Quality control and trial administration
Data safety monitoring board
The independent data safety monitoring board (DSMB) is established to ensure patient safety and data confidentiality. The members of DSMB include neurosurgeons, neurology physicians, ethicists and biological statisticians. The board members should have no conflicts of interests concerning the trial. DSMB is granted the highest authority to access the database. DSMB will launch interim analyses and further to recommend to the study group. The closed part of the interim analysis will be confidential to TMT and related staff. The recommendations will only suggest terminating the trial if one branch is significantly different (i.e. >3 SDs) with respect to primary endpoints or SAEs
Trial steering team
The trial steering team is responsible for supervising the overall process of the trial and final decisions following recommendations from DSMB.
Trial management team
The responsibilities of TMT include trial conception, intervention design, patient safety, quality assurance, data analysis and writing. TMT will periodically instruct each team to conduct coordination meetings. According to recommendations from the interim analysis, TMT will re-calculate and adjust the sample size if needed.
Trial executive team
As the main administrators of study implementation, veteran neurosurgeons constitute the trial executive team (TET).
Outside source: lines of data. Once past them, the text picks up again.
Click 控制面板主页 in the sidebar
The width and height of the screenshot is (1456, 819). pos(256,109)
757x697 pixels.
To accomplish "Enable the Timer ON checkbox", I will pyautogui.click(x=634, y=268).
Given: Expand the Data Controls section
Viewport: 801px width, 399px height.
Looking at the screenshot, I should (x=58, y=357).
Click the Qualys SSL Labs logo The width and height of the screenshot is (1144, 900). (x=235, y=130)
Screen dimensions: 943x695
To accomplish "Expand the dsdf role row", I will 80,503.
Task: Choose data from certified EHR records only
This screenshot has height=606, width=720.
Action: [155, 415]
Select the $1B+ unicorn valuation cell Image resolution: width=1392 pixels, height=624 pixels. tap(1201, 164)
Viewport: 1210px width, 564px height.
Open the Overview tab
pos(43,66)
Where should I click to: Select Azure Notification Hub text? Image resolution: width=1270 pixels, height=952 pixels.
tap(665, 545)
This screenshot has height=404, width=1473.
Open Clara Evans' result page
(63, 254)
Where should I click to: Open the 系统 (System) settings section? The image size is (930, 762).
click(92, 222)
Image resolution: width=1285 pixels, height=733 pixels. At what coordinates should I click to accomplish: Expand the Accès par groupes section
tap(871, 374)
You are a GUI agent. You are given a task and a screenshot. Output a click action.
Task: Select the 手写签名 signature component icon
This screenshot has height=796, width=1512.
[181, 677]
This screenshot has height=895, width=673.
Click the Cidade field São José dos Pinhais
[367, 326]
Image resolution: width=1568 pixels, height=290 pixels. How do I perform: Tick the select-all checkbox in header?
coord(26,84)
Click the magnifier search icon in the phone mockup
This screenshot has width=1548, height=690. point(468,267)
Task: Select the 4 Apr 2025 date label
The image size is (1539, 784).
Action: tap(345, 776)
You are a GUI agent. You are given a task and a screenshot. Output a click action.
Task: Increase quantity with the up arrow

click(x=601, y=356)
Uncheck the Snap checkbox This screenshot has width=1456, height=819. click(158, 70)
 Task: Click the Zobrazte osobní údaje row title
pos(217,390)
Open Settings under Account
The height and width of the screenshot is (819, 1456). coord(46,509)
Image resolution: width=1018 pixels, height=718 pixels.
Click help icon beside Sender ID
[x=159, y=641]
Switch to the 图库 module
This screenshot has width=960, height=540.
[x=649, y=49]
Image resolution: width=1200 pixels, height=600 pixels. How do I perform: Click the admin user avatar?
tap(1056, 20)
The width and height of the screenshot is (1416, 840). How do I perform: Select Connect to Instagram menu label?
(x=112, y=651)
TET will conduct eligible patient screening, study interpretation, consent signature, AEs and SAEs reporting, and the CRFs filling. TET should also provide specific measures to improve the unqualified ratio and the timeliness of data submission following interim analysis.
Trial assistant team
The assistant team is composed of IAs and computer support group (CSG). Following the principle of blinding, IAs will complete study outcome assessment and submit to DSMB (owning priority) and TMT. CSG will perform the online random allocation system, database establishment and maintenance.